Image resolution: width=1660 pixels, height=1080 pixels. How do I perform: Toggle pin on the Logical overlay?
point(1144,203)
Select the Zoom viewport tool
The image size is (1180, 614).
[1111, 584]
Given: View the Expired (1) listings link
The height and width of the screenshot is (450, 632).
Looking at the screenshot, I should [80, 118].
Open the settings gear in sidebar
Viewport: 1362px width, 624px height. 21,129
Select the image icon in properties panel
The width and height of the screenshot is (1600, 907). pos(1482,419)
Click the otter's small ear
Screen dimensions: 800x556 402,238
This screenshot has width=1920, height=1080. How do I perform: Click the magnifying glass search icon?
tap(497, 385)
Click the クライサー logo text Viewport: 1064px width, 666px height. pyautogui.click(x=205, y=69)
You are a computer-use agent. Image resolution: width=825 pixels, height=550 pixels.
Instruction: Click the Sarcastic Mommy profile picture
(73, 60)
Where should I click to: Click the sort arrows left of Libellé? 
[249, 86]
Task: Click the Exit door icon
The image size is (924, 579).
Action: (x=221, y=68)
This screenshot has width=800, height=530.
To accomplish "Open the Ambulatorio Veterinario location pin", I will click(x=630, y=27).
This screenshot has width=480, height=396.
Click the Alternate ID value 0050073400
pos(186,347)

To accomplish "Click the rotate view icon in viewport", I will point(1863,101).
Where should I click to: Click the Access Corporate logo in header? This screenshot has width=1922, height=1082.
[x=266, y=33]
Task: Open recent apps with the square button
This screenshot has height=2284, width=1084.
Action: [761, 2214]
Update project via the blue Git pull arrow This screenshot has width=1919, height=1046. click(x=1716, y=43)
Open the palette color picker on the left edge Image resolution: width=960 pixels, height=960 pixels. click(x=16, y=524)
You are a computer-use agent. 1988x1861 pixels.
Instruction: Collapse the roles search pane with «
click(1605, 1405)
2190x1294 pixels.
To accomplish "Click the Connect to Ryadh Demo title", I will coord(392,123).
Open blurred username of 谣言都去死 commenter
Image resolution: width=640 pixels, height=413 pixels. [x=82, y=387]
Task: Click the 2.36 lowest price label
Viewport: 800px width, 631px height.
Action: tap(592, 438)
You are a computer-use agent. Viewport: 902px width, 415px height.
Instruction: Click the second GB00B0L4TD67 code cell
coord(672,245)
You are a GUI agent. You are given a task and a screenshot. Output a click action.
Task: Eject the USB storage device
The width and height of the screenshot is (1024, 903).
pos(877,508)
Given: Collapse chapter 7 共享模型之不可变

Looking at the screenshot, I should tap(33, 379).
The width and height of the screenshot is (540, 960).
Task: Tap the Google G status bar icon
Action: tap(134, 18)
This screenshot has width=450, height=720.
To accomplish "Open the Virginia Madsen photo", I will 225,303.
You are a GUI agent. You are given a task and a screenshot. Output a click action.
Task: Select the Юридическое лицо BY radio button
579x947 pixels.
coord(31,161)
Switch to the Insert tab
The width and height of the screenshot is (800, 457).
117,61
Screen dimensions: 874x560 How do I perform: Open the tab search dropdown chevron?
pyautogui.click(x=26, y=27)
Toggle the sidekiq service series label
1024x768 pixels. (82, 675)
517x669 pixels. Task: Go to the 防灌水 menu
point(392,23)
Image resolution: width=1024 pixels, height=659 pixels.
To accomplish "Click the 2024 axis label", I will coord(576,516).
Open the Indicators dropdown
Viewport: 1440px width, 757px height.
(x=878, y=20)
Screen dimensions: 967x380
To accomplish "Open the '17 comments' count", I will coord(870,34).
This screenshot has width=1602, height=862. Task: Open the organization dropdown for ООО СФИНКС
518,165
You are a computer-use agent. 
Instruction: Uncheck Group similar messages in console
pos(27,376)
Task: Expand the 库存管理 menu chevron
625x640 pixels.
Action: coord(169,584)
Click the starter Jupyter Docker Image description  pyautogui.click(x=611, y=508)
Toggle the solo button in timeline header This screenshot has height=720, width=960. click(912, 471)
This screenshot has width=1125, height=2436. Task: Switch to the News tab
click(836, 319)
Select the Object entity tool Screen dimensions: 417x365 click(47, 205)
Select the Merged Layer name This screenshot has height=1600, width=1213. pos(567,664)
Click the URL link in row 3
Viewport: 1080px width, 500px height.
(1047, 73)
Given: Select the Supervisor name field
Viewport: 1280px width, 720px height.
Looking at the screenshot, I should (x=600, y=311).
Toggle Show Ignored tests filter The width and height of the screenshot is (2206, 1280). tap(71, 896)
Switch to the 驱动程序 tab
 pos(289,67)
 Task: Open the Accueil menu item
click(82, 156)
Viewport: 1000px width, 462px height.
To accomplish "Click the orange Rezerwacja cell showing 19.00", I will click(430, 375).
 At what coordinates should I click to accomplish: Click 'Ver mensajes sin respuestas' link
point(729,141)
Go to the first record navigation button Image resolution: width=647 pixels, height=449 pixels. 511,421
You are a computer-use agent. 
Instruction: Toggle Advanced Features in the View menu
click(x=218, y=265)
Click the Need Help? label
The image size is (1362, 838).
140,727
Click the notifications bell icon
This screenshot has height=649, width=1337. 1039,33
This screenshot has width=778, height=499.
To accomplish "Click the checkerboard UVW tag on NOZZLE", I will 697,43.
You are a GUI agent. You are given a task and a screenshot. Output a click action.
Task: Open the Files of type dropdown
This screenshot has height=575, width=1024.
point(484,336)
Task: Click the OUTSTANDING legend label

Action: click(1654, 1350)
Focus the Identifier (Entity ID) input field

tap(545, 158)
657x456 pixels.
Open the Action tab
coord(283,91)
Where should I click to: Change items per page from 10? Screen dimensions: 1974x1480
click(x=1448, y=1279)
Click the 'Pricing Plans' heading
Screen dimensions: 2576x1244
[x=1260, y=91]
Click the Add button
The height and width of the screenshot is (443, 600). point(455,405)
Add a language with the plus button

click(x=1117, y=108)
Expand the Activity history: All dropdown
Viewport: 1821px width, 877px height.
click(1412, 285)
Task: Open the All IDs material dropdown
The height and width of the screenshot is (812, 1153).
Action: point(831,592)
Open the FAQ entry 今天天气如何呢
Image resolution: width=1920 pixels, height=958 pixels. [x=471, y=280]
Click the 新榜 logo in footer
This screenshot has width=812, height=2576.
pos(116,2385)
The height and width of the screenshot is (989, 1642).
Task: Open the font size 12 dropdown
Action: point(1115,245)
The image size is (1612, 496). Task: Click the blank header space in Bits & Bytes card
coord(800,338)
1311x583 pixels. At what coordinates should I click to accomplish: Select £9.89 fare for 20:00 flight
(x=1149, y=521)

···

> PROBLEM TO SOLVE:
Rewrite all of the data above with "magnifying glass" replaced by "loupe", leaving everything else unchanged.

> RESPONSE:
Image resolution: width=1660 pixels, height=1080 pixels. How do I perform: Toggle pin on the Logical overlay?
point(1144,203)
Select the Zoom viewport tool
The image size is (1180, 614).
[1111, 584]
Given: View the Expired (1) listings link
The height and width of the screenshot is (450, 632).
Looking at the screenshot, I should [80, 118].
Open the settings gear in sidebar
Viewport: 1362px width, 624px height. 21,129
Select the image icon in properties panel
The width and height of the screenshot is (1600, 907). pos(1482,419)
Click the otter's small ear
Screen dimensions: 800x556 402,238
This screenshot has width=1920, height=1080. How do I perform: Click the loupe search icon?
tap(497, 385)
Click the クライサー logo text Viewport: 1064px width, 666px height. pyautogui.click(x=205, y=69)
You are a computer-use agent. Image resolution: width=825 pixels, height=550 pixels.
Instruction: Click the Sarcastic Mommy profile picture
(73, 60)
Where should I click to: Click the sort arrows left of Libellé? 
[249, 86]
Task: Click the Exit door icon
The image size is (924, 579).
Action: (x=221, y=68)
This screenshot has width=800, height=530.
To accomplish "Open the Ambulatorio Veterinario location pin", I will click(x=630, y=27).
This screenshot has width=480, height=396.
Click the Alternate ID value 0050073400
pos(186,347)

To accomplish "Click the rotate view icon in viewport", I will point(1863,101).
Where should I click to: Click the Access Corporate logo in header? This screenshot has width=1922, height=1082.
[x=266, y=33]
Task: Open recent apps with the square button
This screenshot has height=2284, width=1084.
Action: [761, 2214]
Update project via the blue Git pull arrow This screenshot has width=1919, height=1046. click(x=1716, y=43)
Open the palette color picker on the left edge Image resolution: width=960 pixels, height=960 pixels. click(x=16, y=524)
You are a computer-use agent. 1988x1861 pixels.
Instruction: Collapse the roles search pane with «
click(1605, 1405)
2190x1294 pixels.
To accomplish "Click the Connect to Ryadh Demo title", I will coord(392,123).
Open blurred username of 谣言都去死 commenter
Image resolution: width=640 pixels, height=413 pixels. [x=82, y=387]
Task: Click the 2.36 lowest price label
Viewport: 800px width, 631px height.
Action: tap(592, 438)
You are a computer-use agent. Viewport: 902px width, 415px height.
Instruction: Click the second GB00B0L4TD67 code cell
coord(672,245)
You are a GUI agent. You are given a task and a screenshot. Output a click action.
Task: Eject the USB storage device
The width and height of the screenshot is (1024, 903).
pos(877,508)
Given: Collapse chapter 7 共享模型之不可变

Looking at the screenshot, I should tap(33, 379).
The width and height of the screenshot is (540, 960).
Task: Tap the Google G status bar icon
Action: tap(134, 18)
This screenshot has width=450, height=720.
To accomplish "Open the Virginia Madsen photo", I will 225,303.
You are a GUI agent. You are given a task and a screenshot. Output a click action.
Task: Select the Юридическое лицо BY radio button
579x947 pixels.
coord(31,161)
Switch to the Insert tab
The width and height of the screenshot is (800, 457).
117,61
Screen dimensions: 874x560 How do I perform: Open the tab search dropdown chevron?
pyautogui.click(x=26, y=27)
Toggle the sidekiq service series label
1024x768 pixels. (82, 675)
517x669 pixels. Task: Go to the 防灌水 menu
point(392,23)
Image resolution: width=1024 pixels, height=659 pixels.
To accomplish "Click the 2024 axis label", I will coord(576,516).
Open the Indicators dropdown
Viewport: 1440px width, 757px height.
(x=878, y=20)
Screen dimensions: 967x380
To accomplish "Open the '17 comments' count", I will coord(870,34).
This screenshot has width=1602, height=862. Task: Open the organization dropdown for ООО СФИНКС
518,165
You are a computer-use agent. 
Instruction: Uncheck Group similar messages in console
pos(27,376)
Task: Expand the 库存管理 menu chevron
625x640 pixels.
Action: coord(169,584)
Click the starter Jupyter Docker Image description  pyautogui.click(x=611, y=508)
Toggle the solo button in timeline header This screenshot has height=720, width=960. click(912, 471)
This screenshot has width=1125, height=2436. Task: Switch to the News tab
click(836, 319)
Select the Object entity tool Screen dimensions: 417x365 click(47, 205)
Select the Merged Layer name This screenshot has height=1600, width=1213. pos(567,664)
Click the URL link in row 3
Viewport: 1080px width, 500px height.
(1047, 73)
Given: Select the Supervisor name field
Viewport: 1280px width, 720px height.
Looking at the screenshot, I should (x=600, y=311).
Toggle Show Ignored tests filter The width and height of the screenshot is (2206, 1280). tap(71, 896)
Switch to the 驱动程序 tab
 pos(289,67)
 Task: Open the Accueil menu item
click(82, 156)
Viewport: 1000px width, 462px height.
To accomplish "Click the orange Rezerwacja cell showing 19.00", I will click(430, 375).
 At what coordinates should I click to accomplish: Click 'Ver mensajes sin respuestas' link
point(729,141)
Go to the first record navigation button Image resolution: width=647 pixels, height=449 pixels. 511,421
You are a computer-use agent. 
Instruction: Toggle Advanced Features in the View menu
click(x=218, y=265)
Click the Need Help? label
The image size is (1362, 838).
140,727
Click the notifications bell icon
This screenshot has height=649, width=1337. 1039,33
This screenshot has width=778, height=499.
To accomplish "Click the checkerboard UVW tag on NOZZLE", I will 697,43.
You are a GUI agent. You are given a task and a screenshot. Output a click action.
Task: Open the Files of type dropdown
This screenshot has height=575, width=1024.
point(484,336)
Task: Click the OUTSTANDING legend label

Action: click(1654, 1350)
Focus the Identifier (Entity ID) input field

tap(545, 158)
657x456 pixels.
Open the Action tab
coord(283,91)
Where should I click to: Change items per page from 10? Screen dimensions: 1974x1480
click(x=1448, y=1279)
Click the 'Pricing Plans' heading
Screen dimensions: 2576x1244
[x=1260, y=91]
Click the Add button
The height and width of the screenshot is (443, 600). point(455,405)
Add a language with the plus button

click(x=1117, y=108)
Expand the Activity history: All dropdown
Viewport: 1821px width, 877px height.
click(1412, 285)
Task: Open the All IDs material dropdown
The height and width of the screenshot is (812, 1153).
Action: point(831,592)
Open the FAQ entry 今天天气如何呢
Image resolution: width=1920 pixels, height=958 pixels. [x=471, y=280]
Click the 新榜 logo in footer
This screenshot has width=812, height=2576.
pos(116,2385)
The height and width of the screenshot is (989, 1642).
Task: Open the font size 12 dropdown
Action: point(1115,245)
The image size is (1612, 496). Task: Click the blank header space in Bits & Bytes card
coord(800,338)
1311x583 pixels. At what coordinates should I click to accomplish: Select £9.89 fare for 20:00 flight
(x=1149, y=521)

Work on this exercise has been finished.